Кто желает делать в философии хорошие успехи, тот прежде всего должен остерегаться, чтобы не быть односторонним в форме своего мышления и не отдавать себя в руки какого бы то ни было ограниченного обыкновения. Почти каждый класс проблем имеет свою особенность и требует новых упражнений и усилий.
Принципы психологии суть такие факты сознания, из которых могут быть познаны законы того, что в нас происходит. Факты сознания, без сомнения, служат начальными пунктами всякого психологического размышления; помимо их, что могли бы мы сказать или спросить о душе?
Все факты суть нечто индивидуальное; это не роды и не виды.
I
О различных способах, какими приобретается общее знание о фактах сознания
§1
Факты сознания (между которыми должны находиться психологические принципы) или невольно подмечаются, или намеренно выискиваются. Можно было бы прибавить: при помощи наблюдения или нас самих или других; но известно, что обнаружения других могут объясняться только с помощью самонаблюдения; поэтому будет полезным прежде всего остановиться на самонаблюдении.
§2
В любой момент можно попытаться заглянуть в свою внутреннюю жизнь. (Всегда мы о чем-нибудь думаем, и всегда бывает налицо какое-нибудь телесное чувство, хотя бы связанное с сидением, лежанием, стоянием, вообще – с необходимым поддерживанием тела).
§3
Каждый бывает непроизвольным наблюдателем над самим собой в течение всей своей жизни, и благодаря именно этому он получает историю своей собственной жизни.
Нить жизненной истории очень часто есть нить внешних событий, которые рассматриваются в их связи с интересом, и к которым только сзади присоединяется мысль, что все это пережито.
Хотя внешние события и должны внутренно подмечаться, и хотя все внутренние подмечивания должно относить к фактам сознания: однако нельзя утверждать, что это подменивание само опять внутренно воспринимается, точно так же, как нельзя утверждать и того, будто это восприятие подмечивания, в свою очередь, становится предметом какого-то высшего восприятия, что повело бы нас в бесконечность.
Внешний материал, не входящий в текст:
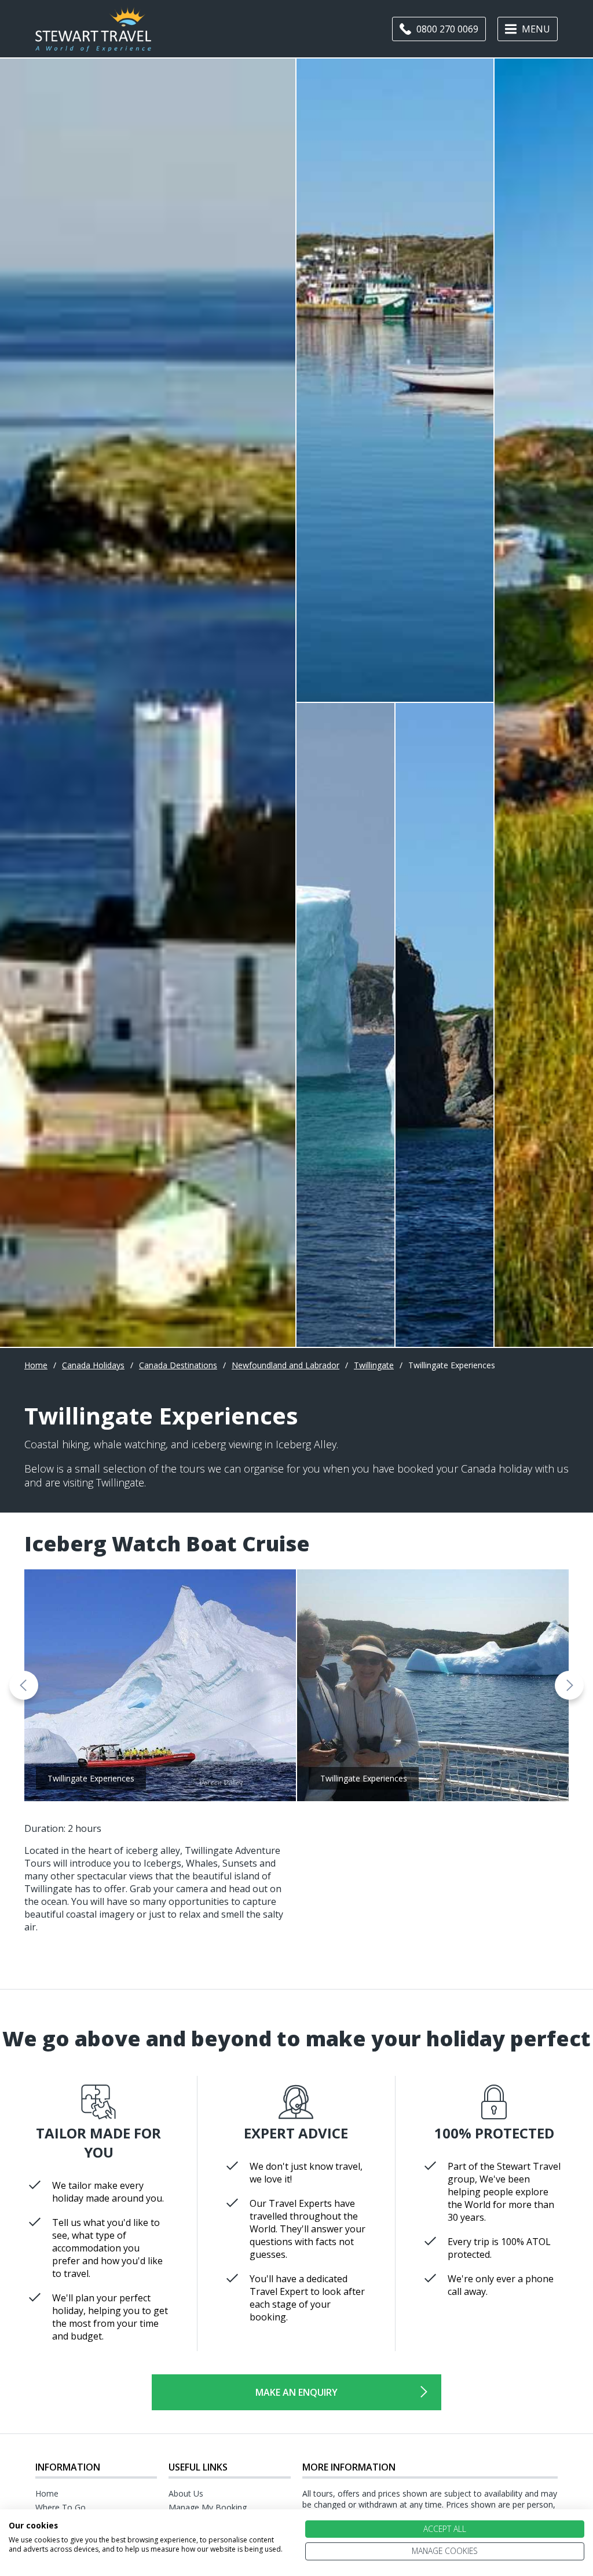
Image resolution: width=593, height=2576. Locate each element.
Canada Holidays (93, 1365)
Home (35, 1365)
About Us (186, 2493)
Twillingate (374, 1365)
Поэтому предметом внутреннего восприятия совсем не всегда бываем мы сами; лучше сказать, внутреннее восприятие часто прерывается внешним или даже другими движениями духа.
§4
Что происходит в нас в то время, когда мы ни произвольно, ни непроизвольно не обращаем на себя внимания, об этом мы очень часто узнаем из уст других, или заключаем из продуктов нашей собственной деятельности; и это является третьим способом, по которому мы получаем знание о фактах своего сознания. Например, мы прошли какое-нибудь пространство, всецело погрузившись в свои думы, но место, где мы теперь находимся, показывает нам, как далеко умчали нас наши шаги. Или мы читали кому-нибудь, без всякого интереса и внимания, газету; таким образом, мы, быть может, не знаем ничего из многих строк, которые, однако, отлично восприняты слушателем. Или в то время, когда мы фантазируем на каком-нибудь инструменте, наши мысли удаляются от музыки, и, так как нас живо занимают совсем другие предметы, то присутствующий затрудняет нас замечаниями о том, что мы сейчас играли. Таким образом, мы уже после узнаем о том, что прошло через нашу голову. Здесь уместно вспомнить о той двусмысленности, на которую уже мог натолкнуться читатель.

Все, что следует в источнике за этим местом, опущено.